--- What you need to do ---
What lines in the entries below contain the word "Given"? Copy all of them.

─── Provided records ───

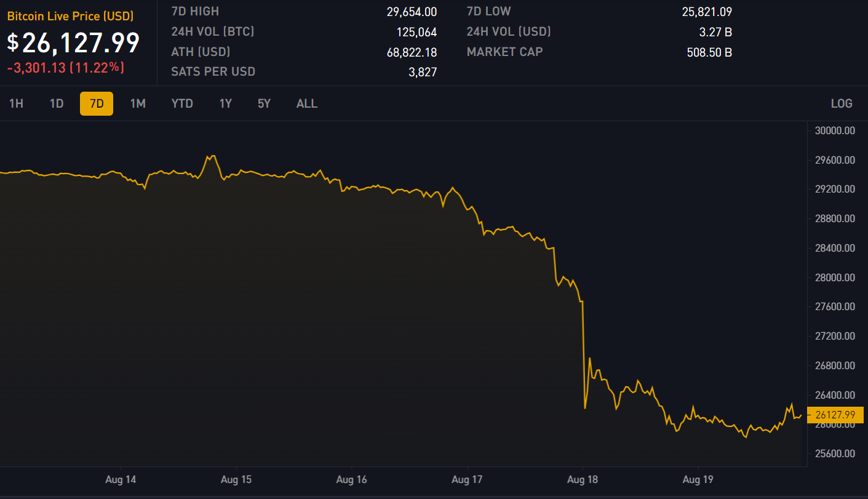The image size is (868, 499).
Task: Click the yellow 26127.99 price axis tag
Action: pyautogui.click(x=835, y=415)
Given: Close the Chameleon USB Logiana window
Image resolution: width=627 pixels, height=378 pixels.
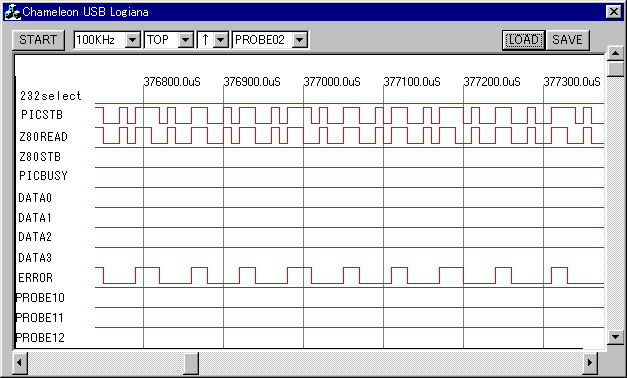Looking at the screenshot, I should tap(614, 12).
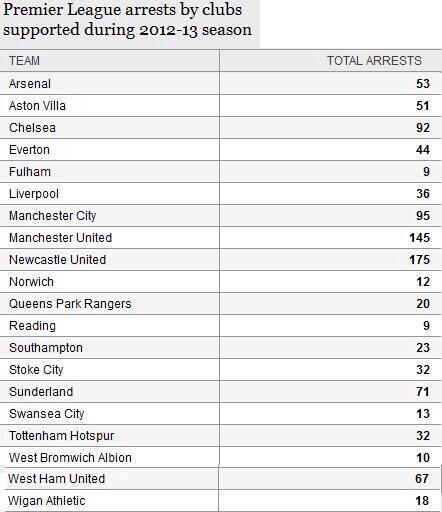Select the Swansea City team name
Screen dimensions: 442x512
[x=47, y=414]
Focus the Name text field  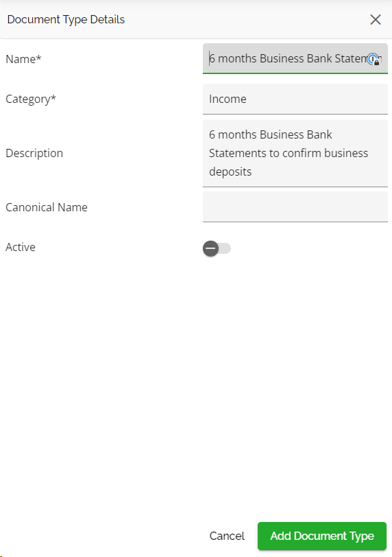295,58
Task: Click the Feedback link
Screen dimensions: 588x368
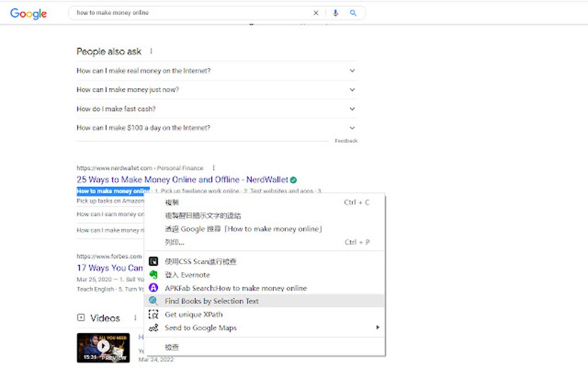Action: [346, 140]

───
─── Provided records ───

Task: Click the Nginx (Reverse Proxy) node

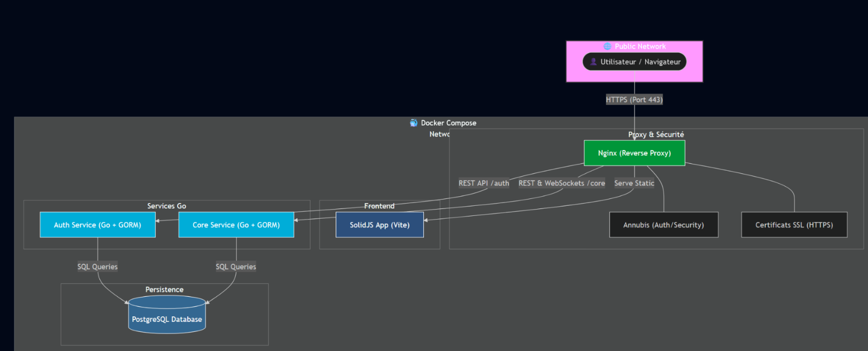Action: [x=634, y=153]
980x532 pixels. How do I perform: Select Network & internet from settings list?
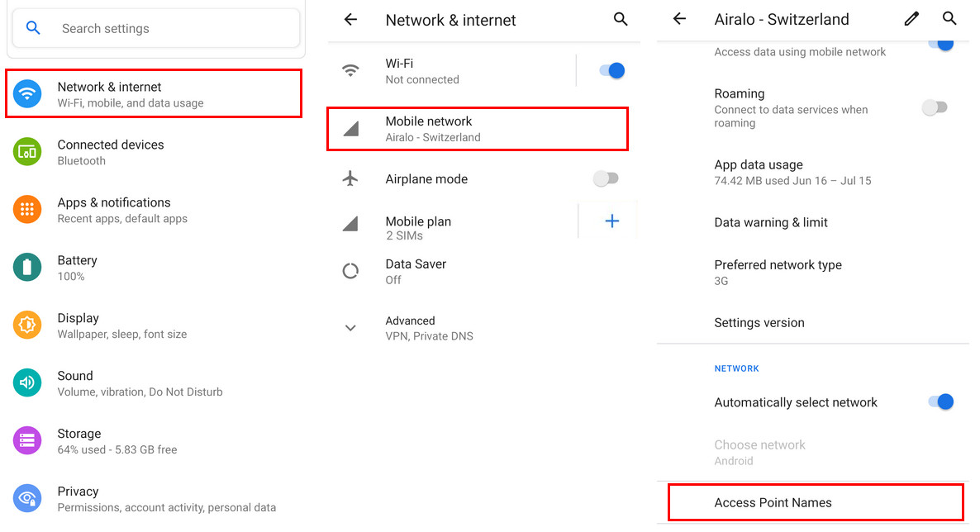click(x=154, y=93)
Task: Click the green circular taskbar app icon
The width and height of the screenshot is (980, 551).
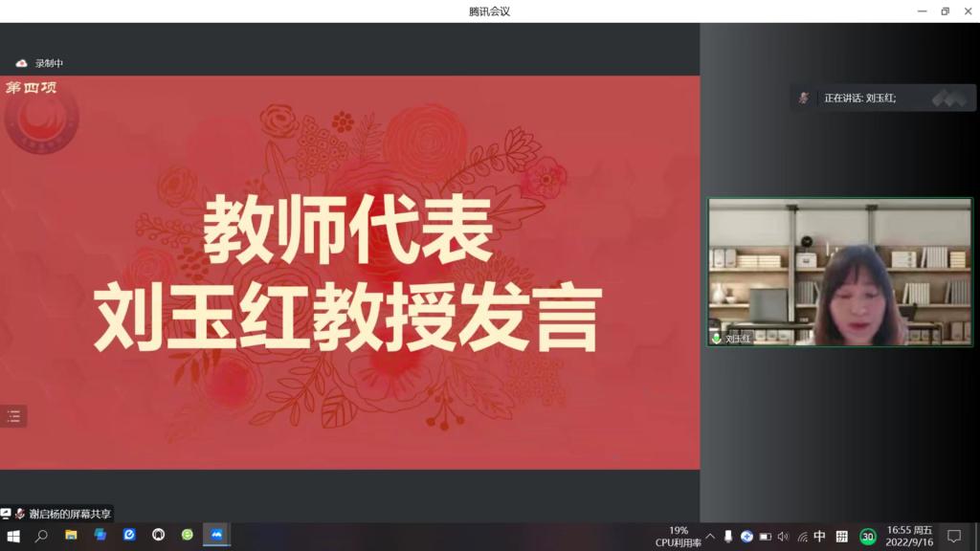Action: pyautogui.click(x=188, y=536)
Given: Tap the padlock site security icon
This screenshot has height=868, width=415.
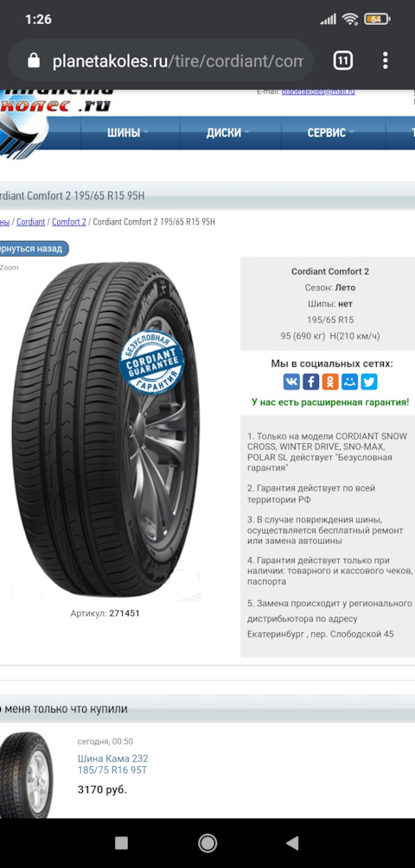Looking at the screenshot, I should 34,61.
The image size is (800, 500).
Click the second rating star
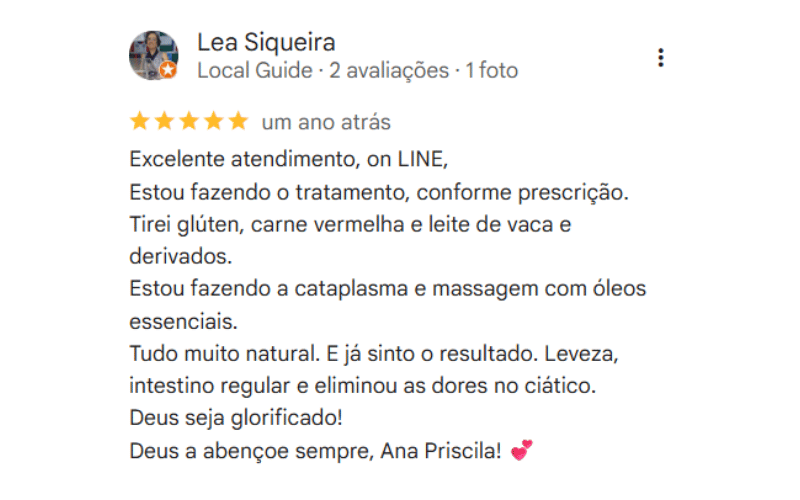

───

--- Reply ---
Given: Close the Chameleon USB Logiana window
Given: Tap the padlock site security icon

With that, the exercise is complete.